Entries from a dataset
————

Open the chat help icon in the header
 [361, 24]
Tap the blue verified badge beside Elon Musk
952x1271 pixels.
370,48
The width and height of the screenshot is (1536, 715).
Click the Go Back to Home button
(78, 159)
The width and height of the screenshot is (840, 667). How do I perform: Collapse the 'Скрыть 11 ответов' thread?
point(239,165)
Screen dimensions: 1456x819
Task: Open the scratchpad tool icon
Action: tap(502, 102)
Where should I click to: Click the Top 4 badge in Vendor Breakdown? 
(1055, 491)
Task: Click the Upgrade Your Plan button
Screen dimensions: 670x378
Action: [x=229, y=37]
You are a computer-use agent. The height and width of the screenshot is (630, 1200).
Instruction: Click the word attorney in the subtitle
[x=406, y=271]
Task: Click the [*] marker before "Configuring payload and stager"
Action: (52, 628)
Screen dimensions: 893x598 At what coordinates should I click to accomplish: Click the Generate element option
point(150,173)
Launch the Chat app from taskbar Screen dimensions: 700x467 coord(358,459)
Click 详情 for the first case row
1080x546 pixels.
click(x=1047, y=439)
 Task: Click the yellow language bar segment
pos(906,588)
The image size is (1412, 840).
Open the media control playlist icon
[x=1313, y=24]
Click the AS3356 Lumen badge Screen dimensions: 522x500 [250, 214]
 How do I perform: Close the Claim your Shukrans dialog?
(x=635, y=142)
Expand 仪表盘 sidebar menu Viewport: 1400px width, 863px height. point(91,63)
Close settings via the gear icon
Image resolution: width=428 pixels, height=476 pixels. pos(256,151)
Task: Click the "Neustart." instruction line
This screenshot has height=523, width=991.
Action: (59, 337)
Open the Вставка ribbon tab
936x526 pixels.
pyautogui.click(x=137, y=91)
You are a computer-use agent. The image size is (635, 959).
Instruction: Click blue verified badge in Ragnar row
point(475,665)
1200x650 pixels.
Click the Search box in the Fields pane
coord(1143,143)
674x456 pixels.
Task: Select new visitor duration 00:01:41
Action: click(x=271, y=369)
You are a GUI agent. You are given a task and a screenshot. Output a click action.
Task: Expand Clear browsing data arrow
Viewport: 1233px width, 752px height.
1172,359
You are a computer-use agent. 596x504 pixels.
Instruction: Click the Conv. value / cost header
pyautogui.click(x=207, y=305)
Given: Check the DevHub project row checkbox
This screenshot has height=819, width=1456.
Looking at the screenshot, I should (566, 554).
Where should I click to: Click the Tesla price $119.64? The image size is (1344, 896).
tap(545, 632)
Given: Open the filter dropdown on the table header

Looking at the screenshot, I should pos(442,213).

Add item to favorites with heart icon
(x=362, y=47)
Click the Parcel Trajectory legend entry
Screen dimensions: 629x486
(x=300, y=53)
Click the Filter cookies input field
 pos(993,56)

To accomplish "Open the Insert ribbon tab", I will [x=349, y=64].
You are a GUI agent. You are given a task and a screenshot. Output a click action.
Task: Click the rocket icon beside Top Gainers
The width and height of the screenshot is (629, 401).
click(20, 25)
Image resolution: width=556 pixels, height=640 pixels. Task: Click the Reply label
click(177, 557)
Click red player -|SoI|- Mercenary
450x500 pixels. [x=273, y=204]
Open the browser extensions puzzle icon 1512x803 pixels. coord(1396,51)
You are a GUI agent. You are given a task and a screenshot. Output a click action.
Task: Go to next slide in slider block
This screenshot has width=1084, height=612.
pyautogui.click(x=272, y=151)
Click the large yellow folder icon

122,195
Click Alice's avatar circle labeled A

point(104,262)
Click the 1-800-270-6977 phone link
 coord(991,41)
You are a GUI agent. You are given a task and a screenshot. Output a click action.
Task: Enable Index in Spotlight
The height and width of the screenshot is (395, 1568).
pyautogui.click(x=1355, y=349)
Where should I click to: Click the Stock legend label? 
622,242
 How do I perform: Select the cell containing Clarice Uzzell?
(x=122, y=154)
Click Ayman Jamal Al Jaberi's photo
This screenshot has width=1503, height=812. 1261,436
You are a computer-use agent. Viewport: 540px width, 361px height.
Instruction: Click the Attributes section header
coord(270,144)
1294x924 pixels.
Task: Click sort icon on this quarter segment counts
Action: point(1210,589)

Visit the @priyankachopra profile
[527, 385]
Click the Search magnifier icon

————

Rescale the material starting with the line containing "Click 详情 for the first case row" and going on through the line containing "Click the AS3356". Reproduce every one of those lines, requests included, but multiply each click coordinate in the answers by 0.4 and round it to a whole number, rounding halves up.

__WORKED ANSWER__:
Click 详情 for the first case row
1080x546 pixels.
click(x=419, y=176)
 Task: Click the yellow language bar segment
pos(362,235)
The image size is (1412, 840).
Open the media control playlist icon
[x=525, y=10]
Click the AS3356 Lumen badge Screen dimensions: 522x500 [100, 86]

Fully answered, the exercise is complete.